# "Castle Story" - 8Dio 2013 Stand Out Contest Submission



## duanran007 (Sep 1, 2013)

Hi guys, I just want to share this little piece. You might have heard a unfinished version in the BWW/8Dio Clarie Clarinet topic. And here is a finished version by using 8Dio Clarinet for the main melody part. I have to say that Claire Clarinet is a truly amazing solo instrument and it also works with other instruments very well.

https://soundcloud.com/novation_music/d ... ut-contest

[flash width=450 height=110 loop=false]http://player.soundcloud.com/player.swf?url=http%3A%2F%2Fapi.soundcloud.com%2Ftracks%2F108196876&secret_url=false[/flash]


8Dio Instruments: Clarie Clarinet, Adagio Violins, Violas and Cellos

Thanks for listening! Any suggestions/comments/criticisms are very welcome!


----------



## BoulderBrow (Sep 1, 2013)

Lovely! You've accomplished a great deal here


----------



## TimJohnson (Sep 1, 2013)

Very nice! Good luck


----------



## SimonCharlesHanna (Sep 1, 2013)

duanran007 @ Mon 02 Sep said:


> Hi guys, I just want to share this little piece. You might have heard a unfinished version in the BWW/8Dio Clarie Clarinet topic. And here is a finished version by using 8Dio Clarinet for the main melody part. I have to say that Claire Clarinet is a truly amazing solo instrument and it also works with other instruments very well.
> 
> https://soundcloud.com/novation_music/d ... ut-contest
> 
> ...



I really like this piece! Fantastic motifs and use of virtual instruments. You sold me the Clarinet with this piece for sure!
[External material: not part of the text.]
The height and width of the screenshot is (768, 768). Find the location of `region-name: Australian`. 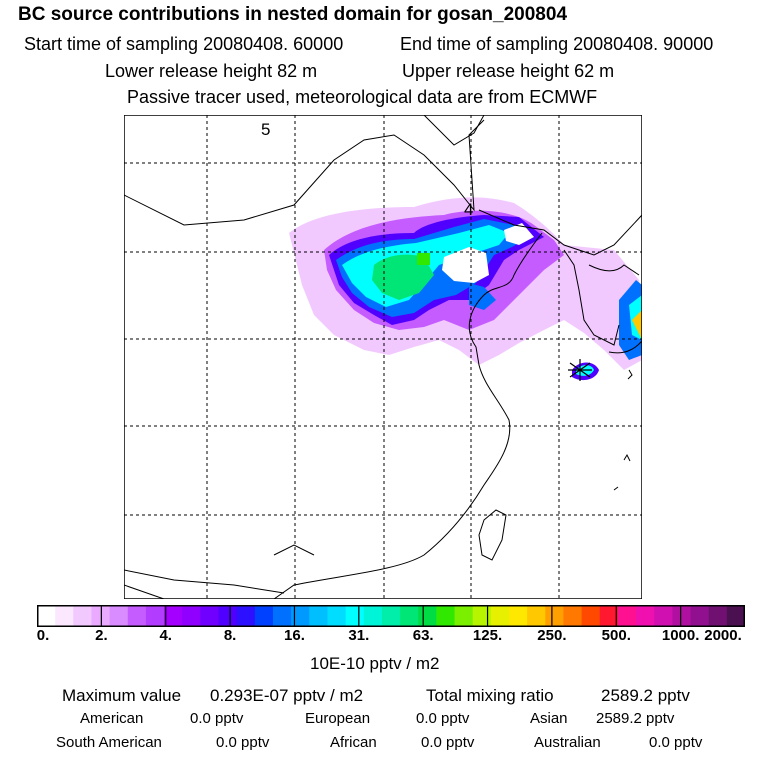

region-name: Australian is located at coordinates (568, 742).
May I ask what reverb your using + Other mixing techniques?

It's such a lush warm mix!


----------



## duanran007 (Sep 2, 2013)

BoulderBrow @ Sun Sep 01 said:


> Lovely! You've accomplished a great deal here





TimJohnson @ Sun Sep 01 said:


> Very nice! Good luck



Many thanks!!!!



SimonCharlesHanna @ Sun Sep 01 said:


> I really like this piece! Fantastic motifs and use of virtual instruments. You sold me the Clarinet with this piece for sure!
> 
> May I ask what reverb your using + Other mixing techniques?
> 
> It's such a lush warm mix!



Thank you Simon! I'm really glad that you like the mixing part in this piece, because I always have less confidence for my mixing skill. :oops: 

The reverb I used is 2CAudio B2. I also put Slate Digital VCC on every group track, VBC and VTM on main bus. Probably those beauties really added some warmth and vibes :D


----------



## Frankly-h (Sep 2, 2013)

This is beautiful. Were you inspired by Korsakov?


----------



## duanran007 (Sep 3, 2013)

Frankly-h @ Mon Sep 02 said:


> This is beautiful. Were you inspired by Korsakov?



:D you read my mind! I was thinking the 3rd mvt. of Scheherazade when I edit the clarinet part!


----------



## Anonymous (Sep 5, 2013)

Beautiful work!


----------



## ryans (Sep 5, 2013)

Not much else to say but wow. Great writing...


----------